The request:
Quote the listing from the line with "This screenshot has height=1080, width=1920." to the line with "Action: tap(92, 723)", both included, and leave out the pictures.

Source records:
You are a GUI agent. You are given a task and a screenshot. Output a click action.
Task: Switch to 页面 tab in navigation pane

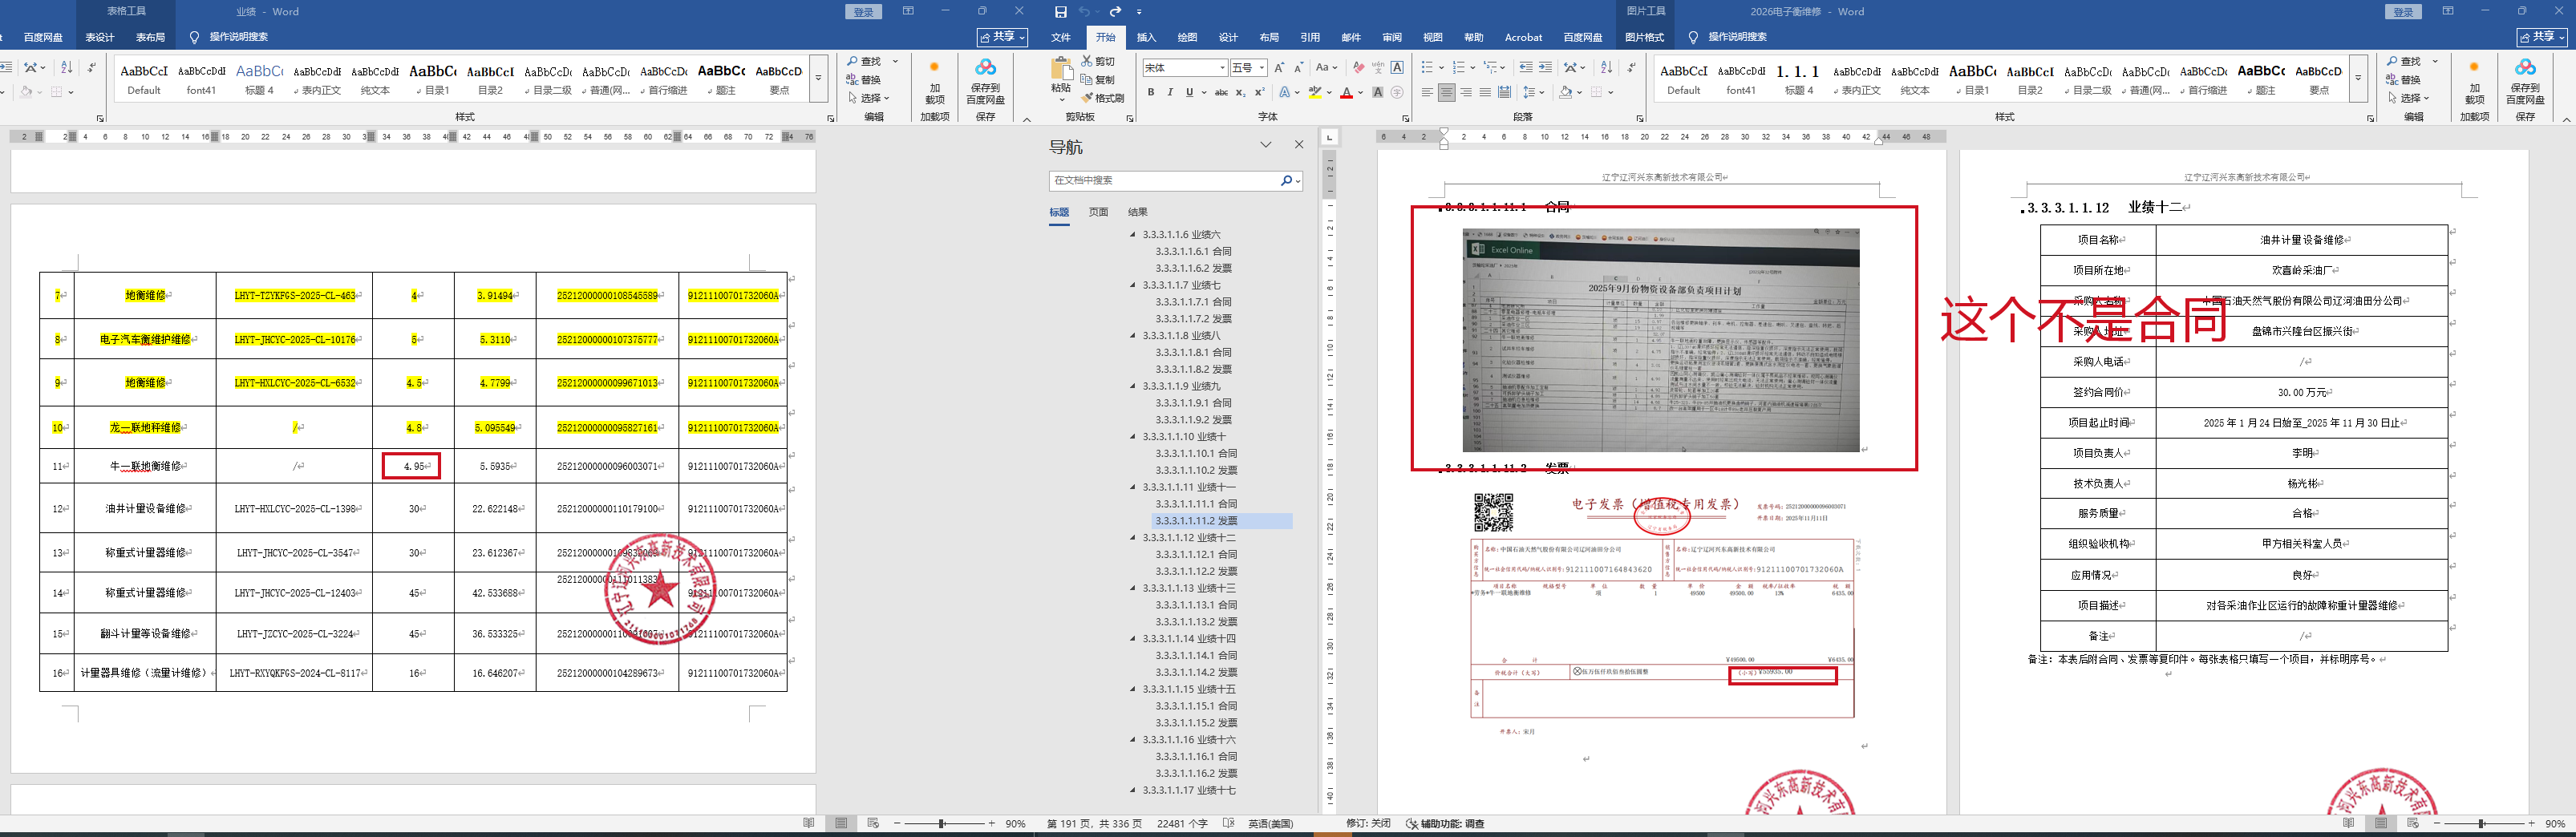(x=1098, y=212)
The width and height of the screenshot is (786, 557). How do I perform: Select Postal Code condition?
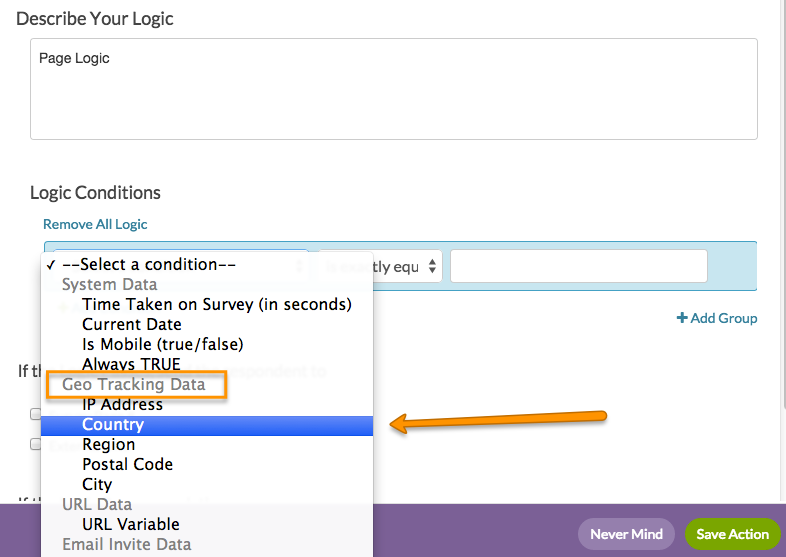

* * *

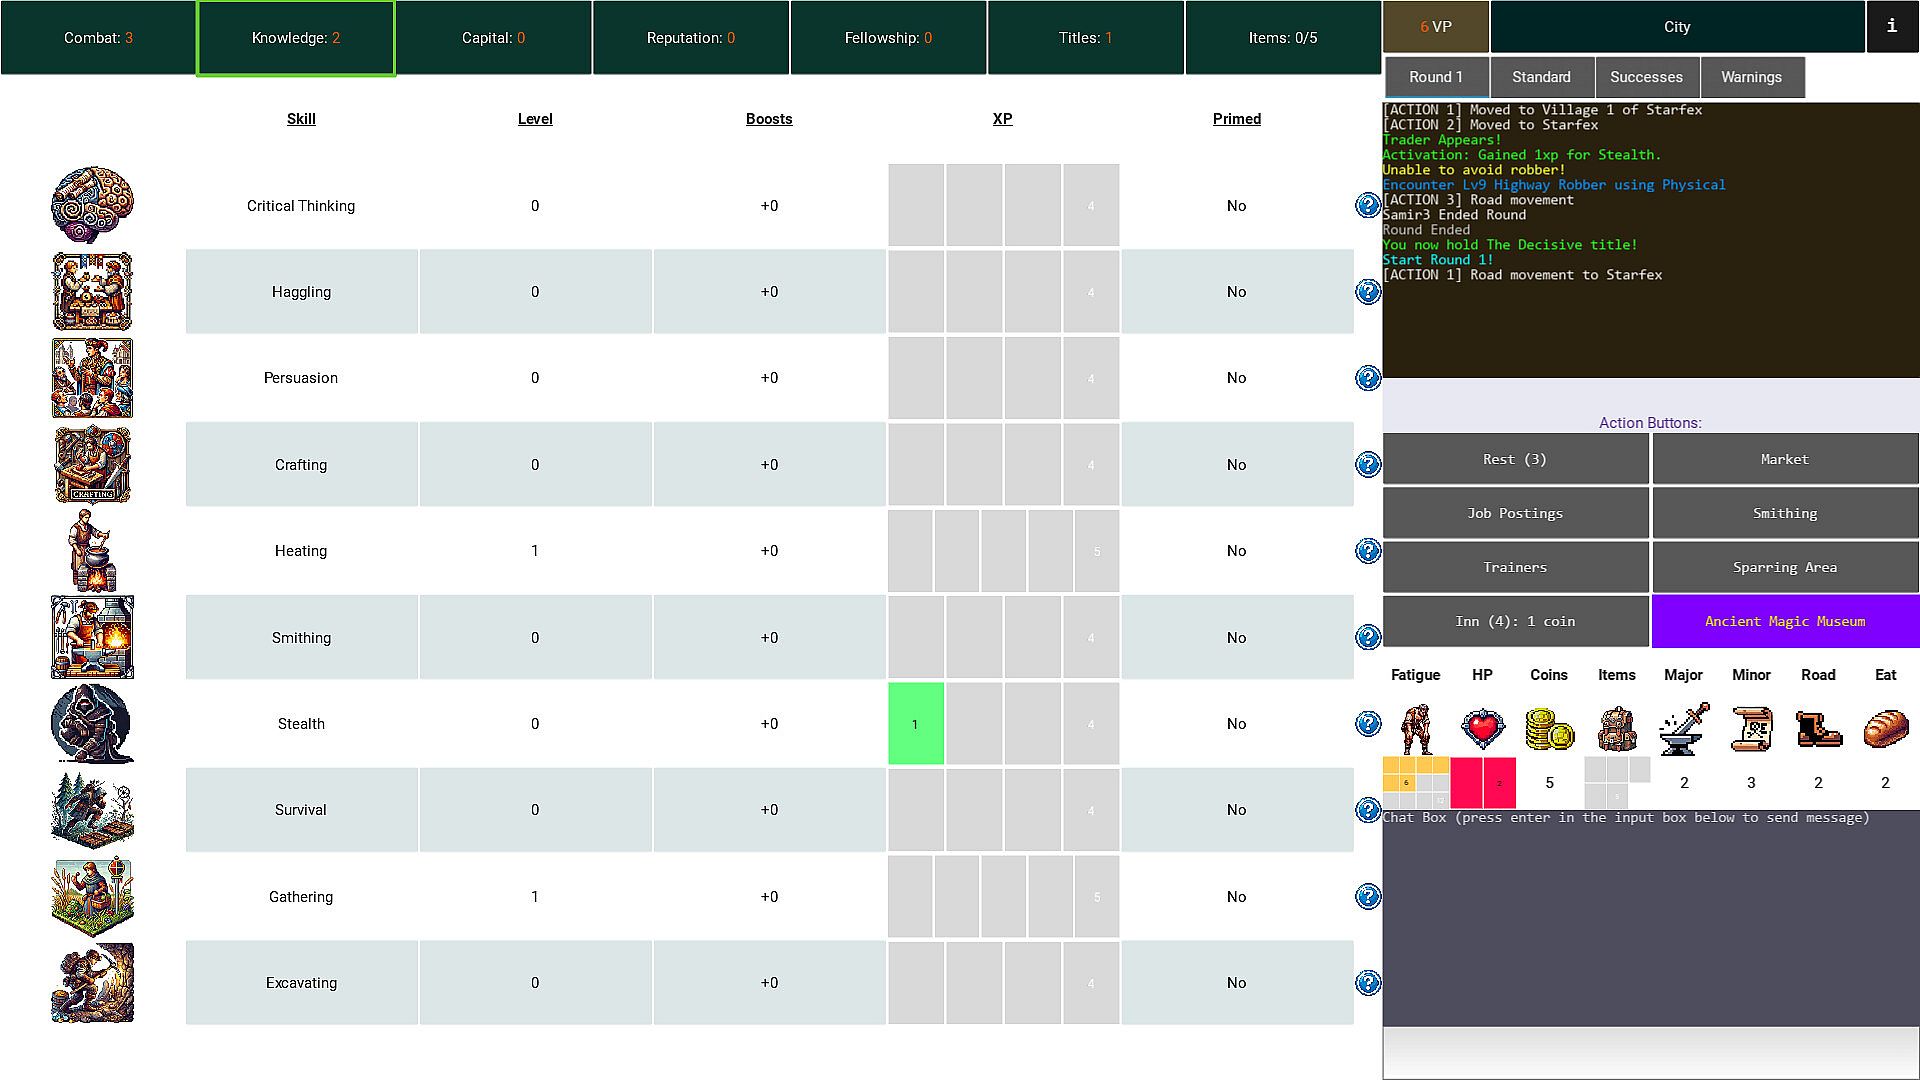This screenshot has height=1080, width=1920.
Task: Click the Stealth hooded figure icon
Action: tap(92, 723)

Exercise result:
This screenshot has height=1080, width=1920.
Task: Click the Stealth hooded figure icon
Action: tap(92, 723)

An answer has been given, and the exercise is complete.